Un sentimento così forte non si era mai impossessato di lei, e questo accadde sia nel mondo che stava vivendo nei suoi sogni sia nel mondo esterno: anche il suo bellissimo corpo vibrò a quella visione generata dalla sua mente.
Non appena la creatura mostrò di nuovo il suo viso lei non potette non notare la divisione netta e precisa della faccia in due emisferi.

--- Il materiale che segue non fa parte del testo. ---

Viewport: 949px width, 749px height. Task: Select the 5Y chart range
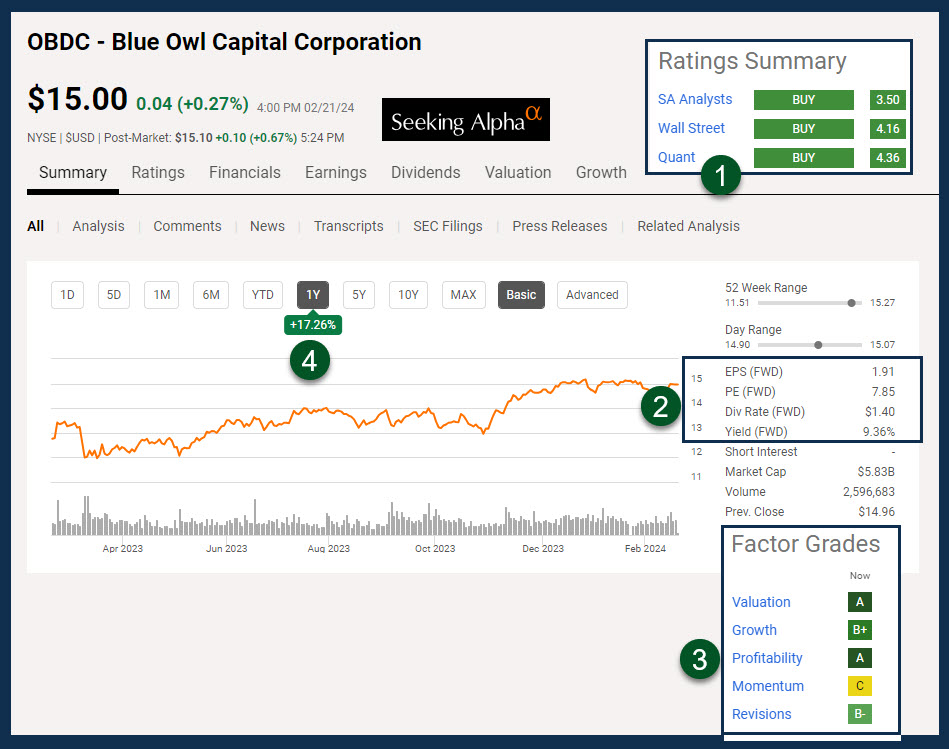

La parte destra era quella che aveva visto già prima, il suo caro amico Bruno proprio come lo conosceva, mentre la parte sinistra era un teschio privo di qualunque brandello di carne o pelle.
Prima di saltare di colpo dal letto riuscì ad ascoltare le parole di quella creatura: «perché non mi rispondi»
Ma la voce che le pronunciò fu orribile quasi quanto la bocca divisa in due parti dalla quale uscivano; anch’essa era come formata da due tonalità diverse, la prima forse era quella ascoltata poco prima e conosciuta, l’altra era come un suono gracchiante e cupo, il quale sommato all’altra diede vita ad una sorta di voce rimbombante e mostruosa.

 

A questo punto non potette fare altro che svegliarsi di colpo sedendosi sul suo letto e cercando di recuperare fiato per lo spavento provato nella sua mente poco prima, girandosi intorno per cercare quella figura e allontanarla in qualche modo.
Quando si rese conto che era stato solo un incubo si rituffò sul suo cuscino ma la paura le rimase impressa e i suoi splendidi occhi verdi ne furono il segno evidente: rimasero spalancati come due fanali nella notte atti a far notare il malfunzionamento dell’intero corpo tramite la loro cadenzata intermittenza. Era ancora presto per svegliarsi, eppure non riuscì più ad incontrare l’abbraccio leggero del sonno, anche cercandolo.